Gazebo Sim Scene | Planar Surface Extraction | Ramp Segmentation |
---|---|---|
Most of the image processing was implemented using nodelets, inside the openni_layer launch file. This not only ensures the computation costs are kept at a minimum, but also because nodelets have several desirable characteristics as opposed to writing a separate node that loads pcl_ros libraries:
- Nodelets allow multiple algorithms in a single process.
- No copy costs incurred when passing messages intraprocess
- Dynamically loadable at runtime.
- Point cloud does not get copied or serialized.
- Provide separate namespaces such that nodelets act like a separate node despite being in the same process.
-
Dynamically reconfigurable using
rosrun rqt_reconfigure rqt_reconfigure
The last point is especially useful when tuning parameters in the image processing pipeline in that it significantly speeds up the fine-tuning of the algorithm.
The ramp detection algorithmic pipeline looks like this:
This was my first foray into image processing with point cloud data, and I found the pointcloud.org tutorials helpful and well written.
Simulation Model
Wheelchair Model
The URDF model in the smart_wheelchair package used deprecated packages, and the caster wheels were defined as rigid joints, and fixed parts of the wheelchair were described as links and joints. This made the code unnecessarily long, complicated, and unusable for my project. I cleaned up the URDF (down to 460 lines of code from >2000 lines) and updated it so that it only uses updated and maintained ROS plugins for the sensors and controllers. There were also issues with the Kinect mesh file that I fixed.
The wheelchair has two main wheels, four caster wheels, and an ASUS Xtion camera. These elements are the only links and joints that make up the URDF, as seen in the diagram below:
Prior to my updates, the caster wheels were rigid links and haphazardly linked to the wheelchair body. All six wheels rotate and are correctly position in the new URDF.
Gazebo World
To further develop and improve upon the algorithm, I designed several different Gazebo worlds, each with unique properties to allow for a more expansive test environment.
Differential Drive Controller
There are many well written and well maintained ros controllers; one of which is the diff_drive_controller package I used for the kinematic control of the wheelchair.
The Clearpath Robotics Jackal and Husky are two robots that also use the diff_drive_controller. Although there isn’t a specific tutorial on how to use this plugin, the jackal_control and husky_control packages are very well written, and I used them as templates for how to implement the controller within my wheelchair package.
Code Structure
The smart_wheelchair package has gone through a lot of development. The code is complex, but very well written and maintained. The code is currently private, because it is still under development.
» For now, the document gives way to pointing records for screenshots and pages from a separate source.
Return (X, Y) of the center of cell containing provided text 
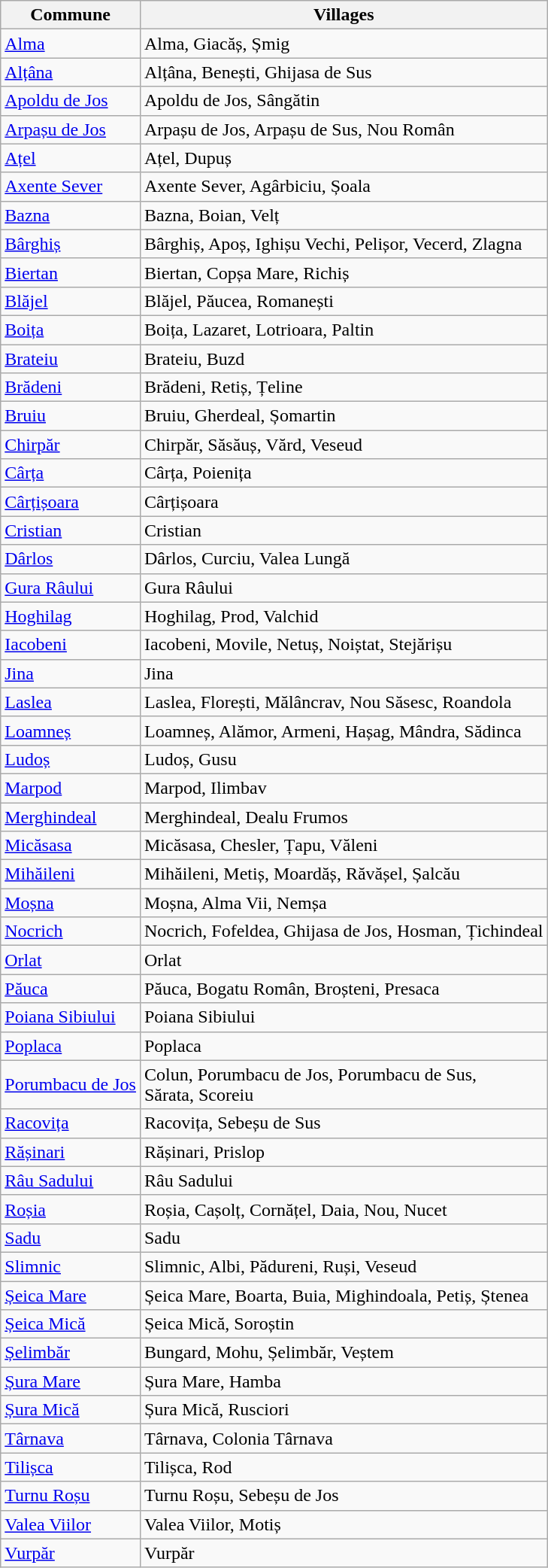
Hoghilag, Prod, Valchid (344, 616)
Micăsasa (71, 845)
Ludoș (71, 758)
Brădeni (71, 387)
Chirpăr (71, 444)
Turnu Roșu (71, 1494)
Șeica Mică (71, 1323)
Blăjel (71, 301)
Biertan (71, 272)
Bârghiș, Apoș, Ighișu Vechi, Pelișor, Vecerd, Zlagna (344, 244)
Șura Mică (71, 1409)
Șeica Mică, Soroștin (344, 1323)
Bazna (71, 215)
Colun, Porumbacu de Jos, Porumbacu de Sus,Sărata, Scoreiu (344, 1084)
Șeica Mare (71, 1294)
Racovița, Sebeșu de Sus (344, 1122)
Arpașu de Jos, Arpașu de Sus, Nou Român (344, 129)
Ațel, Dupuș (344, 158)
Roșia (71, 1208)
Târnava, Colonia Târnava (344, 1437)
Racovița (71, 1122)
Tilișca (71, 1466)
Nocrich, Fofeldea, Ghijasa de Jos, Hosman, Țichindeal (344, 931)
Șura Mare, Hamba (344, 1380)
Alma, Giacăș, Șmig (344, 44)
Brădeni, Retiș, Țeline (344, 387)
Șeica Mare, Boarta, Buia, Mighindoala, Petiș, Ștenea (344, 1294)
Marpod (71, 787)
Turnu Roșu, Sebeșu de Jos (344, 1494)
Merghindeal (71, 816)
Bungard, Mohu, Șelimbăr, Veștem (344, 1352)
Alțâna (71, 72)
Șura Mare (71, 1380)
Apoldu de Jos, Sângătin (344, 101)
Rășinari, Prislop (344, 1151)
Ludoș, Gusu (344, 758)
Dârlos, Curciu, Valea Lungă (344, 559)
Biertan, Copșa Mare, Richiș (344, 272)
Blăjel, Păucea, Romanești (344, 301)
Dârlos (71, 559)
Loamneș (71, 730)
Arpașu de Jos (71, 129)
Cârța (71, 473)
Ațel (71, 158)
Bruiu, Gherdeal, Șomartin (344, 416)
Nocrich (71, 931)
Chirpăr, Săsăuș, Vărd, Veseud (344, 444)
Brateiu, Buzd (344, 359)
Bruiu (71, 416)
Bârghiș (71, 244)
Laslea, Florești, Mălâncrav, Nou Săsesc, Roandola (344, 701)
Porumbacu de Jos (71, 1084)
Bazna, Boian, Velț (344, 215)
Micăsasa, Chesler, Țapu, Văleni (344, 845)
Moșna (71, 902)
Slimnic, Albi, Pădureni, Ruși, Veseud (344, 1265)
Marpod, Ilimbav (344, 787)
Alma (71, 44)
Valea Viilor (71, 1523)
Valea Viilor, Motiș (344, 1523)
Iacobeni, Movile, Netuș, Noiștat, Stejărișu (344, 644)
Alțâna, Benești, Ghijasa de Sus (344, 72)
Apoldu de Jos (71, 101)
Iacobeni (71, 644)
Boița, Lazaret, Lotrioara, Paltin (344, 329)
Mihăileni (71, 873)
Rășinari (71, 1151)
Roșia, Cașolț, Cornățel, Daia, Nou, Nucet (344, 1208)
Axente Sever, Agârbiciu, Șoala (344, 186)
Moșna, Alma Vii, Nemșa (344, 902)
Merghindeal, Dealu Frumos (344, 816)
Brateiu (71, 359)
Laslea (71, 701)
Tilișca, Rod (344, 1466)
Boița (71, 329)
Păuca, Bogatu Român, Broșteni, Presaca (344, 988)
Șura Mică, Rusciori (344, 1409)
Mihăileni, Metiș, Moardăș, Răvășel, Șalcău (344, 873)
Slimnic (71, 1265)
Commune (71, 15)
Hoghilag (71, 616)
Loamneș, Alămor, Armeni, Hașag, Mândra, Sădinca (344, 730)
Cârța, Poienița (344, 473)
Axente Sever (71, 186)
Târnava (71, 1437)
Păuca (71, 988)
Villages (344, 15)
Șelimbăr (71, 1352)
However, below is a diagram of the code architecture. In order to modify the software, I had to understand the software pipeline and add/modify the code appropriately. When adding a new package, such as the controller package, I kept with the rest of the code’s naming and structuring standard.
Future Work
The over-arching goal of this project is to create a ramp layer and drop-off layer to the ROS navigation stack package, such that any wheeled robot can easily incorporate this algorithm. Work on this is currently under way.